# Check out my next smoke...Birgus Latro!!



## dingle (Mar 10, 2009)

*Coconut Crab (Birgus latro) is the largest terrestrial arthropod in the world. It is known for its ability to crack coconuts with its strong pincers in order to eat the contents. *

*It is sometimes called the robber crab because some coconut crabs are rumored to steal shiny items such as pots and silverware from houses and tents. *

*The second photo gives you a good idea of how large these crabs are - a coconut crab is seeking food from a black trashcan. *





I now turn to the forum and open the floor for suggestions...Anyone??


----------



## fire it up (Mar 10, 2009)

Is that thing real?  Looks like someone is going around giving crabs steroids!  Personally I would be afraid to cook it, it might get angry and throw me in the smoker.
You catch those things with your own hands?  If they can crush a coconut I would jump and scream like a woman with a mouse I bet.


----------



## m1tanker78 (Mar 10, 2009)

Never seen or heard of this crab.

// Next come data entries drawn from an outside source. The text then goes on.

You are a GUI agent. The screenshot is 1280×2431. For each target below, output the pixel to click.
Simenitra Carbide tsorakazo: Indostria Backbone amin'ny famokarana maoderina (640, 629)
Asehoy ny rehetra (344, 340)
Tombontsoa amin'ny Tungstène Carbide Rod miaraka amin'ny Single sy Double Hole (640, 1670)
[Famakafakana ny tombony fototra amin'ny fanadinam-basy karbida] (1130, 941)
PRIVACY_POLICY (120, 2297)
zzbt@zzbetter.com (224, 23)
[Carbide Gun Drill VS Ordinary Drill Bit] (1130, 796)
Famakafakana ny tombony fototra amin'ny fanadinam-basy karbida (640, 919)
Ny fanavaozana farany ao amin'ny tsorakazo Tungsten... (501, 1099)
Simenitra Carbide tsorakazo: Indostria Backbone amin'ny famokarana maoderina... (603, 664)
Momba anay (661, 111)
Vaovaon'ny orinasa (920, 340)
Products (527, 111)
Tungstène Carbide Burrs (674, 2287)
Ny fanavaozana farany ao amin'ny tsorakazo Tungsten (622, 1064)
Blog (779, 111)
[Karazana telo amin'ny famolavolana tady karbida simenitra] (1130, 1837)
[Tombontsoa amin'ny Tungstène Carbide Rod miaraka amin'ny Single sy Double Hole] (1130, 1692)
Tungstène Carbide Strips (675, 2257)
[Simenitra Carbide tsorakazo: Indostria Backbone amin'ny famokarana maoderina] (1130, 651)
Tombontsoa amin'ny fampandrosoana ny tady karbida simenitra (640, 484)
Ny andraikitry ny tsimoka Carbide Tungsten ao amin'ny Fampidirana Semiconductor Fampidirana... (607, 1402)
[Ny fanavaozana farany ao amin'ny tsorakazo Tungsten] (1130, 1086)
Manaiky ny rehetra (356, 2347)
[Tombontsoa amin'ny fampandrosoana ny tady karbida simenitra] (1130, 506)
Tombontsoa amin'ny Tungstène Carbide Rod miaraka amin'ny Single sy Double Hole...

What region(s) do they inhabit? Can they be store-bought. Ever smoked it or otherwise eaten it before? Interesting.

Tom


----------



## dingle (Mar 10, 2009)

Me smoking one of these was just a joke, however, it is considered a delicacy. See below....
*COCONUT CRABS
The coconut crab is a large edible land crab related to the hermit crab, and are  found in the tropical Indian and Pacific Oceans . They eat coconuts for a living! How would you like to be on an island and come across a crab that is more than 3 feet from head to tail and weighs up to 40 pounds, with a pair of large pincers strong enough to open coconuts! They can climb trees too, but they only eat coconuts that have already fallen to the ground. Coconut crab meat has been considered a local delicacy. *

Whoa! Sorry that was so big!! Kinda like the crab heh?


----------



## fire it up (Mar 10, 2009)

So let's see if anyone can get their hands on one and smoke it, that would be nice.  What do you smoke a crab that feasts on coconut with?  Can you smoke palm or banana tree wood?


----------



## stimpson111 (Mar 10, 2009)

http://en.wikipedia.org/wiki/Coconut_crab


----------



## cowgirl (Mar 10, 2009)

I have one!!! Send ME to the South Pacific and I'll bring one back for ya.


----------



## irishteabear (Mar 10, 2009)

Darn it, Jeanie!  I was going to say that!  I do have to say that crab is my all time, absolute favorite food.


----------



## kingudaroad (Mar 10, 2009)

Don't fall asleep on the beach with your coconuts exposed!


----------



## m1tanker78 (Mar 11, 2009)

Palm smokes insatiably since it's so fibrous and not solid - not the good kind of smoke either. Bananna trees don't produce a woody trunk/limbs, they are green. Believe or not, i've tried smoking with both. The only one that has any kind of positive potential is the bananna stalks. You have to place them in a relatively low heat zone in the smoker. The liquid begins to slowly vaporize and imparts a somewhat sweet flavor on the meat. You gotta keep a close eye on it though because if it dries out and catches fire, you're going to have thick black smoke....not good! I look forward to seeing some mutant crab QVIEW soon!  hehehe

Tom


----------



## voldaddy (Mar 12, 2009)

Well played.


----------



## nomorecoop (Mar 30, 2009)

I'd almost pay to send ya, just to see what kind of incredible smoke you'd show us.


----------